For this exercise, report every line of the material that includes "Shutter".

### Data
☆ ☆ ☆

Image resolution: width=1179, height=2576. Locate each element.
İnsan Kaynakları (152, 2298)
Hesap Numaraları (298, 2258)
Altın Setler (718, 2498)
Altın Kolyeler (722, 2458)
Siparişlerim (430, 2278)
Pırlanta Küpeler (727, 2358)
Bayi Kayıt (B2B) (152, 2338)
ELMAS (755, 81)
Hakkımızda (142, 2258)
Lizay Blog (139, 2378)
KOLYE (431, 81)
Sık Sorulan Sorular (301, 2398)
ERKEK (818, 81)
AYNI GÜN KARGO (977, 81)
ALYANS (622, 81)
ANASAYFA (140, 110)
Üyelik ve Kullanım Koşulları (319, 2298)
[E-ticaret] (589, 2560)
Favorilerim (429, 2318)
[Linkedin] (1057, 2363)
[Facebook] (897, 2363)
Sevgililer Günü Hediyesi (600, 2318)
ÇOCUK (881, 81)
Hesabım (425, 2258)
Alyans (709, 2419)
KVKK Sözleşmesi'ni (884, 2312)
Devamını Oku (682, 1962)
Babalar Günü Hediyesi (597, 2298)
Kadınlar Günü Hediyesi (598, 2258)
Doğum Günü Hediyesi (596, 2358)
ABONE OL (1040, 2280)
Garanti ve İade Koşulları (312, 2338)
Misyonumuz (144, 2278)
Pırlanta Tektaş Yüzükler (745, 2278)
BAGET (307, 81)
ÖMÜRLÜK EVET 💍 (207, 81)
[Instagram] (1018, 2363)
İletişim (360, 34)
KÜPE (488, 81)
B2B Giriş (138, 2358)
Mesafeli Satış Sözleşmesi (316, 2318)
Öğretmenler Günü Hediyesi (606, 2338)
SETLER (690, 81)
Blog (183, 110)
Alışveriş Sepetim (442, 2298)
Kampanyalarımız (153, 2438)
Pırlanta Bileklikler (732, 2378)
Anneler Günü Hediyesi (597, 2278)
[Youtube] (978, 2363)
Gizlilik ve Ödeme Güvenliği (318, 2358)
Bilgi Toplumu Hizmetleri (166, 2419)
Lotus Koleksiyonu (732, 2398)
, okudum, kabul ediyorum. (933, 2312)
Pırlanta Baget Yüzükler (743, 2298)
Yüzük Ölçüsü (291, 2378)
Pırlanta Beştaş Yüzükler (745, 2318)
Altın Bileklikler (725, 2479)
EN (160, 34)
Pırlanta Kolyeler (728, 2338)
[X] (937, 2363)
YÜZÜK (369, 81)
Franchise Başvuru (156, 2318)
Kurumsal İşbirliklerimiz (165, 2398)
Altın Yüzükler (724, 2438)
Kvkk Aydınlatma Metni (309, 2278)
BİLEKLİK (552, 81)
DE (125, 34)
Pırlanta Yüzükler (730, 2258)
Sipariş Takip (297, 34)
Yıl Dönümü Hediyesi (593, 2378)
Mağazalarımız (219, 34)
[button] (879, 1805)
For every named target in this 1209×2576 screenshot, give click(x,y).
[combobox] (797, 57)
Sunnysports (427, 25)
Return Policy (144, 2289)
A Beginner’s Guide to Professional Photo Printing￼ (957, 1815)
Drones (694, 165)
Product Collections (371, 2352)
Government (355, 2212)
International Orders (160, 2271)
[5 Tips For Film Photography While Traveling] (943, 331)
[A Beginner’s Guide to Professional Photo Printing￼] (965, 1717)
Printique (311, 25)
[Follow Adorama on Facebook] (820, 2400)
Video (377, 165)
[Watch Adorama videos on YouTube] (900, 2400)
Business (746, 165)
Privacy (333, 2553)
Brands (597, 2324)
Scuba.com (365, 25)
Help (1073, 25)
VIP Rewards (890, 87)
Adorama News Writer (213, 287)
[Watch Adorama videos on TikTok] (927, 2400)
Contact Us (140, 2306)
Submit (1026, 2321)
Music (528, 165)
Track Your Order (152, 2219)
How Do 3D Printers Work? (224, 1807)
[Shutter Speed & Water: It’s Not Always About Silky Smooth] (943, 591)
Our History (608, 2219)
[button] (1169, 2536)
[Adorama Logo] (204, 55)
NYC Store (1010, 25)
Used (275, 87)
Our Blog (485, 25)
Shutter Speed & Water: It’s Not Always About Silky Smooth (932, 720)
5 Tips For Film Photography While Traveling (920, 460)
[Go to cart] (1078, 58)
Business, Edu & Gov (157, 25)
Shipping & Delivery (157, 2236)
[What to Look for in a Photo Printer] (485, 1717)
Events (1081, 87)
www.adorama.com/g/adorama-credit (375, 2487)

☆ ☆ ☆

### Result of the exercise
[Shutter Speed & Water: It’s Not Always About Silky Smooth] (943, 591)
Shutter Speed & Water: It’s Not Always About Silky Smooth (932, 720)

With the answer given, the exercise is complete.